Lyrics & Knowledge Personal Pages Record Shop Auction Links Radio & Media Kids Membership Help
The Mudcat Cafesj



User Name Thread Name Subject Posted
Sandy Paton Lyr ADD: Chamber Lye / John Harloson's Saltpeter (87* d) Lyr Add: JOHN HARLOSON'S SALTPETER^^^ 08 Aug 00


Two Civil War versions in Randolph's Blow the Candle Out. Here's the first (Confederate):

JOHN HARLOSON'S SALTPETER^^^
Montgomery, Alabama, 1864

NOTICE: The ladies of Montgomery are respectfully requested to save all the chamber lye that accumulates on their premises, so that the saltpeter can be extracted from it to be used in making gunpowder for the Army. A barrel will be sent around each morning to collect it.
John Harloson
Agent, Confederate Army


John Harloson, John Harloson,
You are a wretched creature,
You've added to this bloody war
A new and useful feature.

You'd have us think that every man
Is bound to be a fighter,
While the ladies, bless the pretty dears,
Must save their pee for nitre.

John Harloson, John Harloson,
Where did you get the notion
To send your barrel 'round the town
To gather up the lotion?

We thought the girls had worked enough
In making shirts and kissing,
But you have put the pretty dears
To patriotic pissing.

John Harloson, John Harloson,
Do pray invent a neater
And somewhat less immodest way
Of getting your saltpeter.

For it's an awful idea, John,
Gunpowdery and cranky,
That when a lady lifts her skirts
She's killing off a Yankee.

(The confederate wits had a lot of fun with the "John Harloson" poem. Then the Federals got hold of it, and some Yankee wrote his version:)

John Harloson, John Harloson,
We've heard in song and story
How women's tears through all the years
Have moistened fields of glory.

## RECORDS SHOWN:
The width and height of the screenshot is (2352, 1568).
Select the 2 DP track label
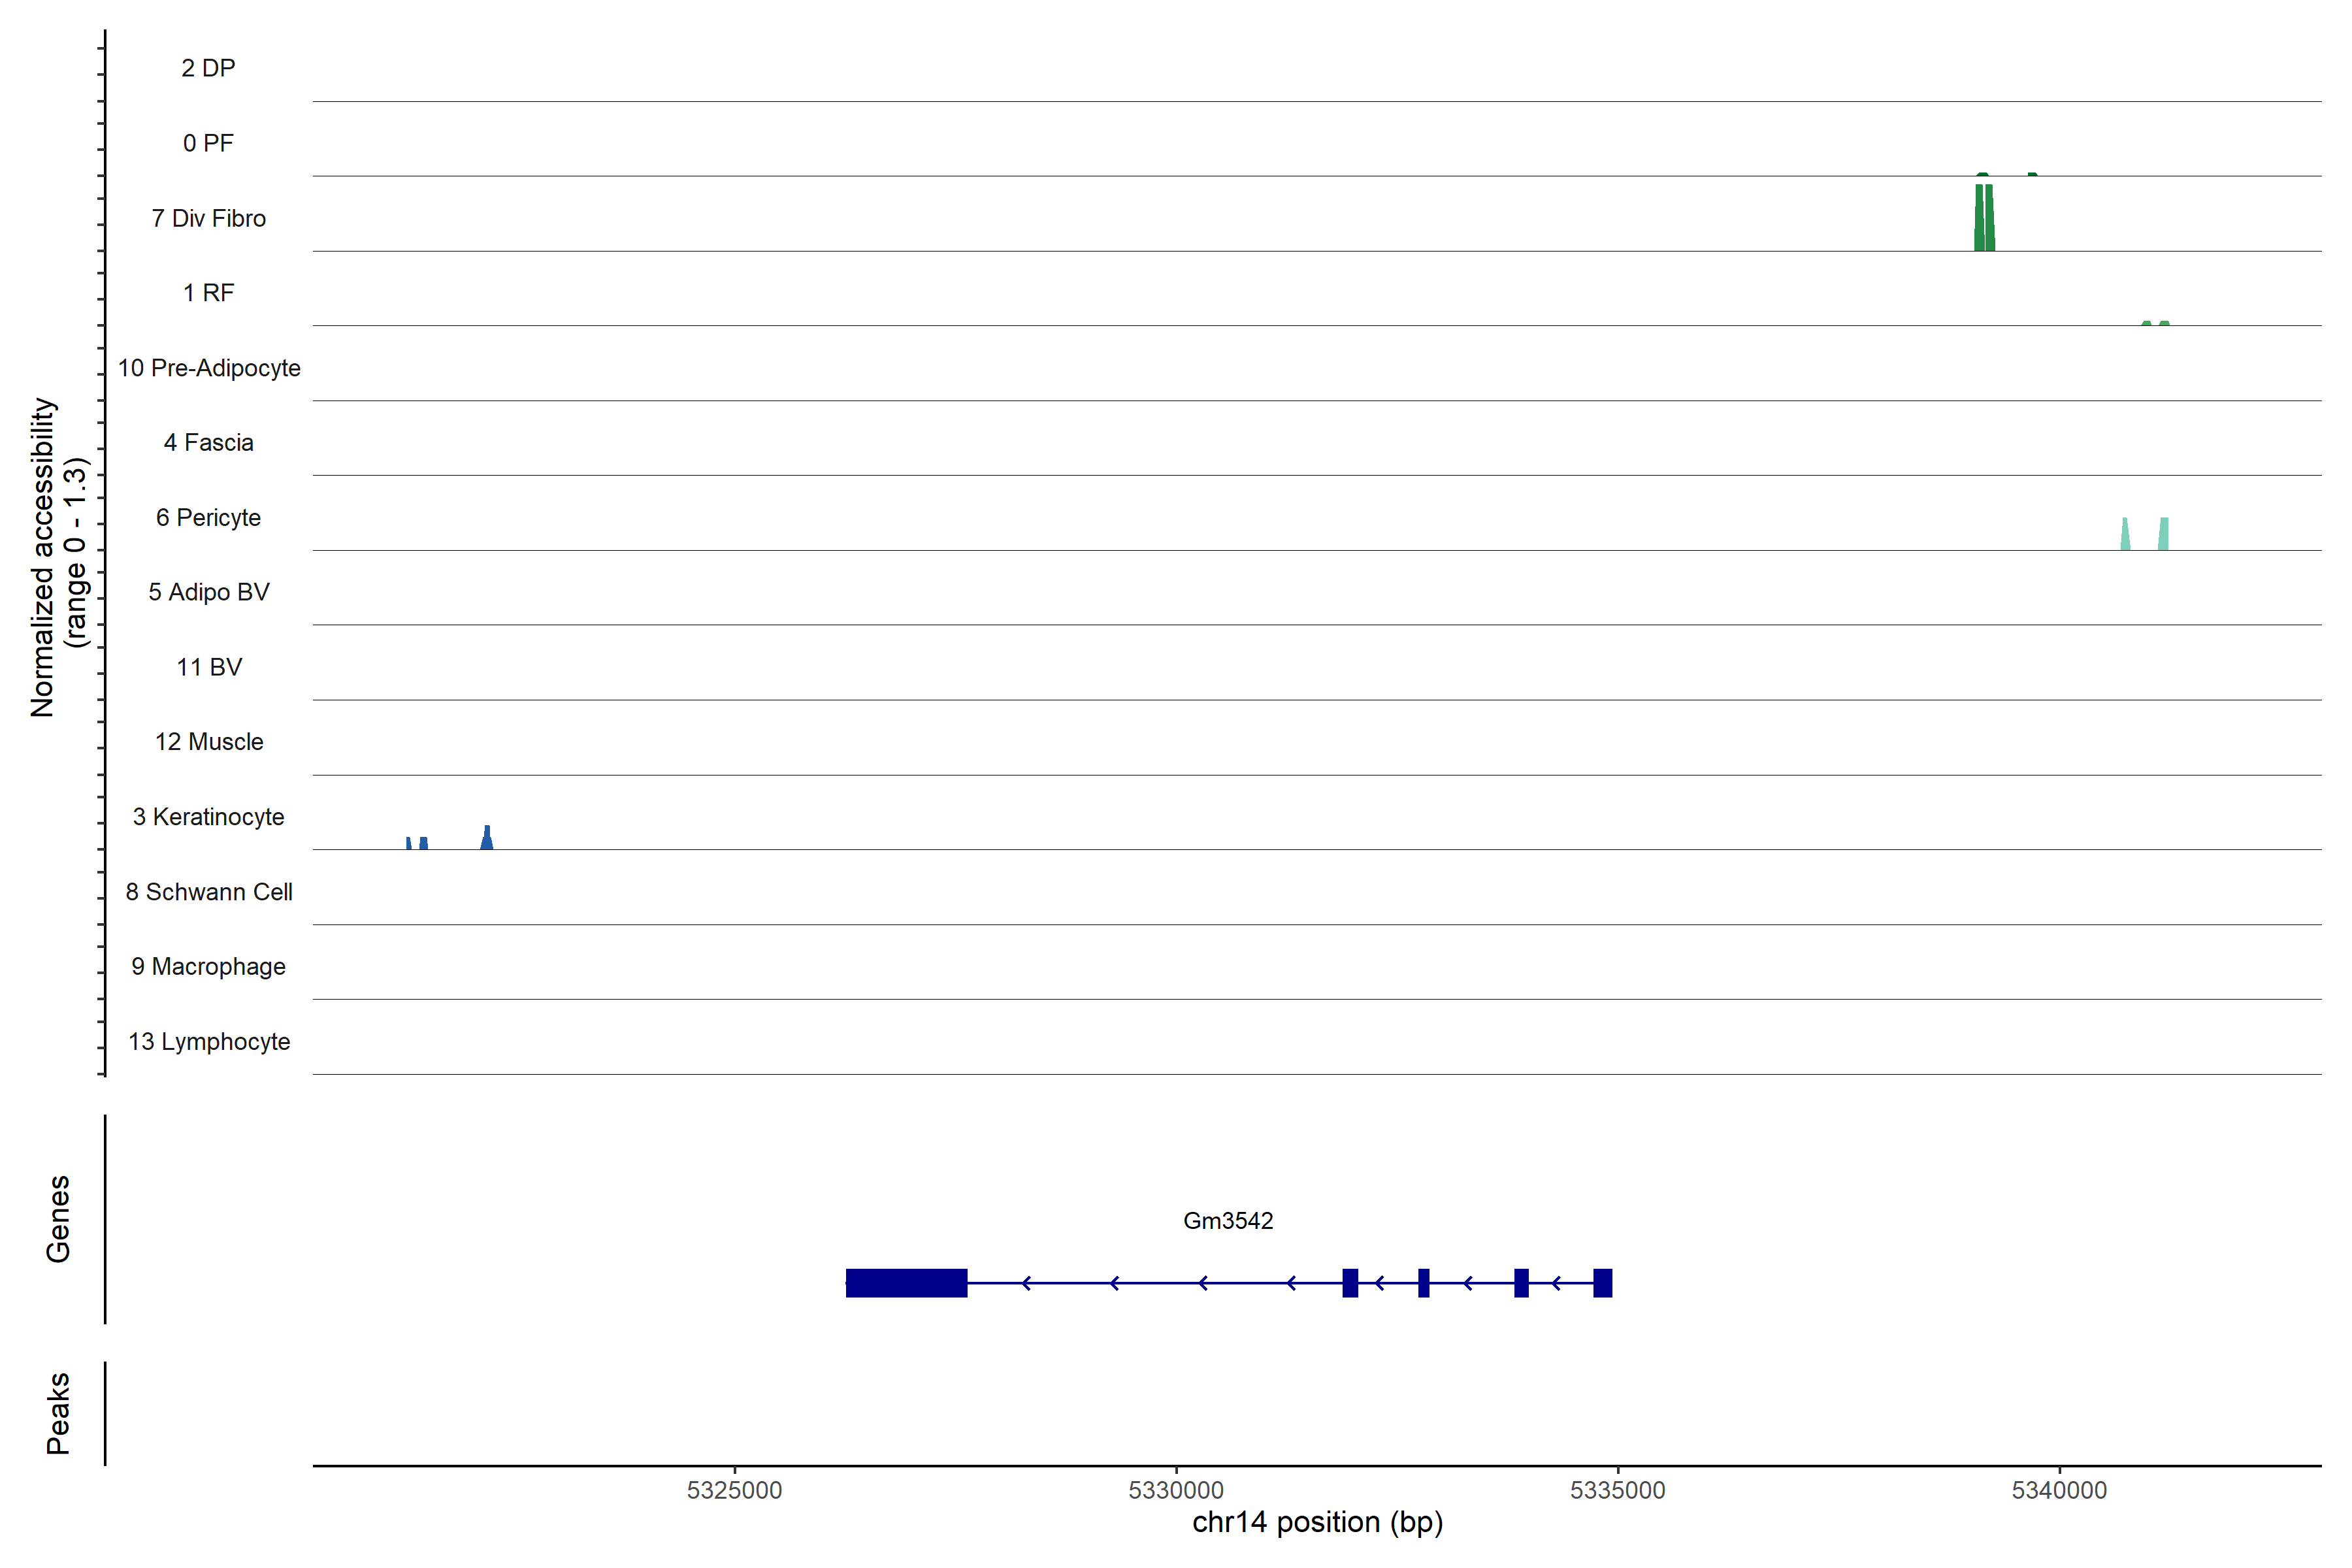coord(208,68)
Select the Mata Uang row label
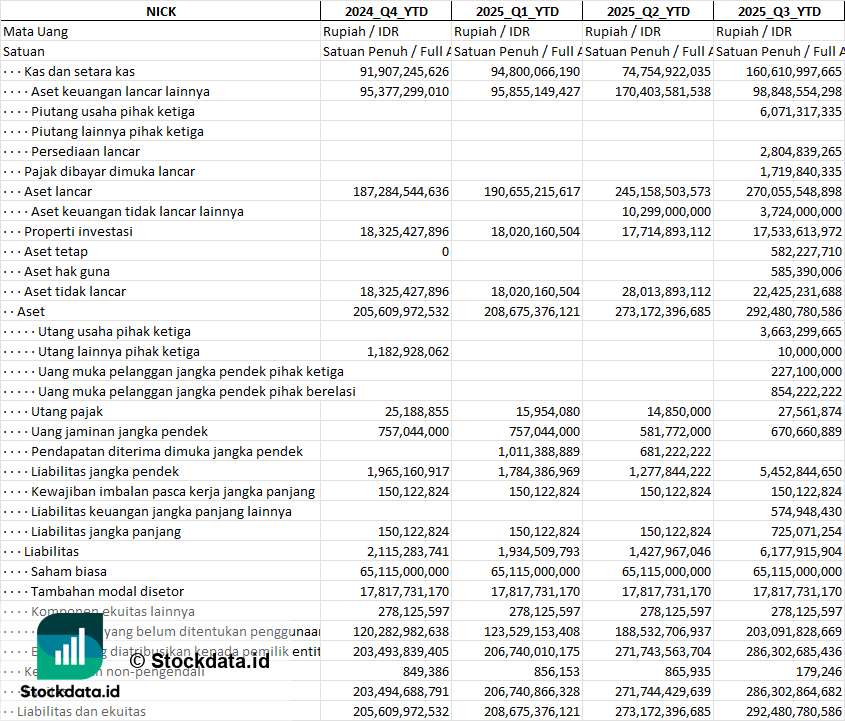The height and width of the screenshot is (721, 845). tap(36, 31)
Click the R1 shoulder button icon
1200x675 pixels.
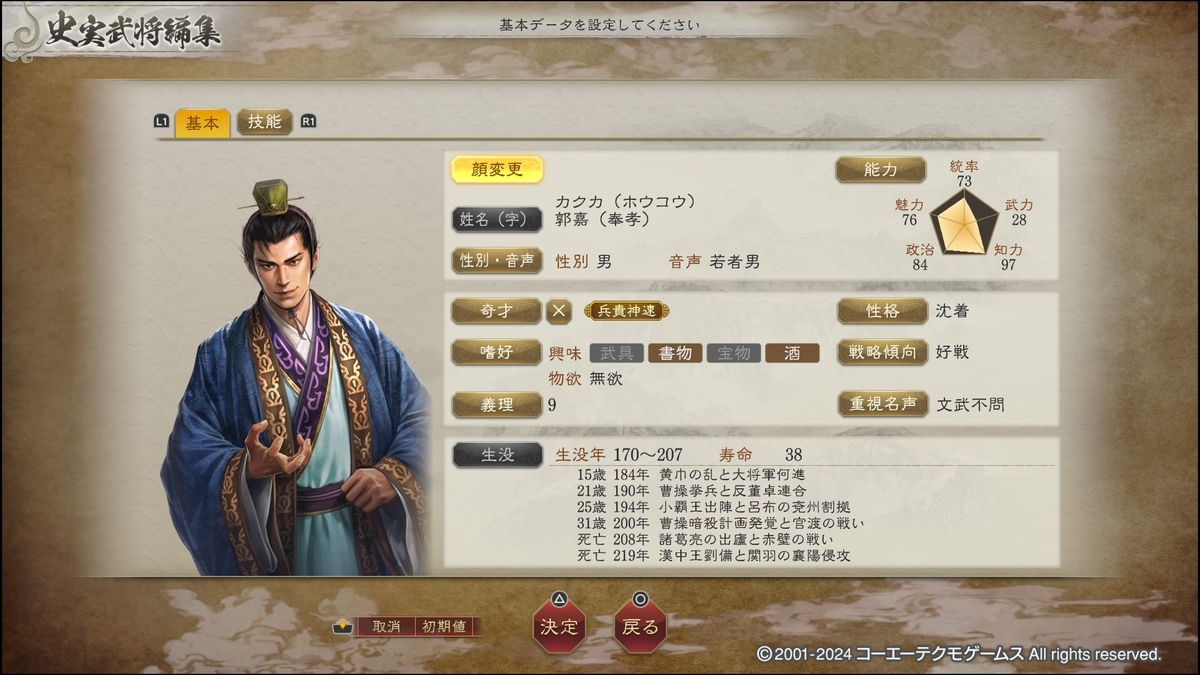click(308, 121)
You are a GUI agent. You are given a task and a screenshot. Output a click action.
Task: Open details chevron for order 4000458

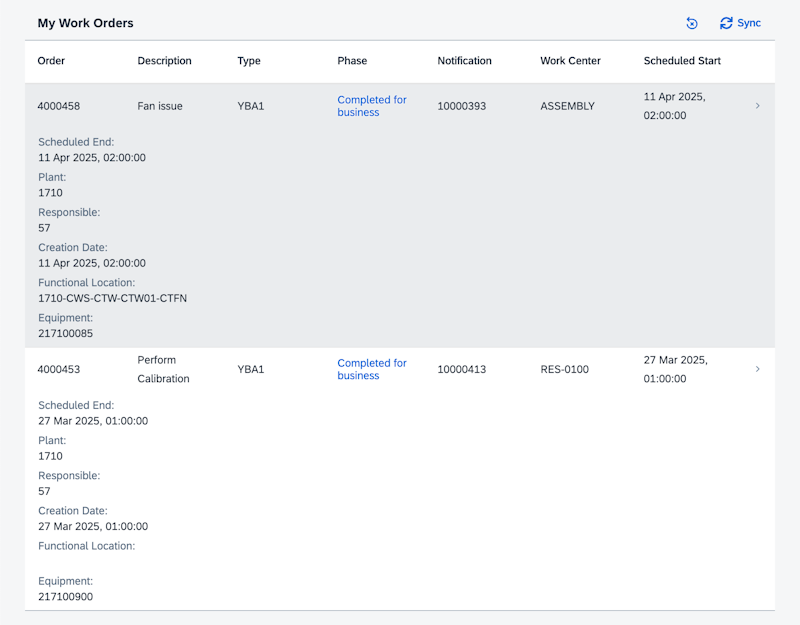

## TASK TO CARRY OUT:
Please state what the saltpeter from the collected chamber lye was to be used for, according to the notice in the forum post. The records come from a different source than the forum post.

## TASK RESULT:
Making gunpowder for the Army.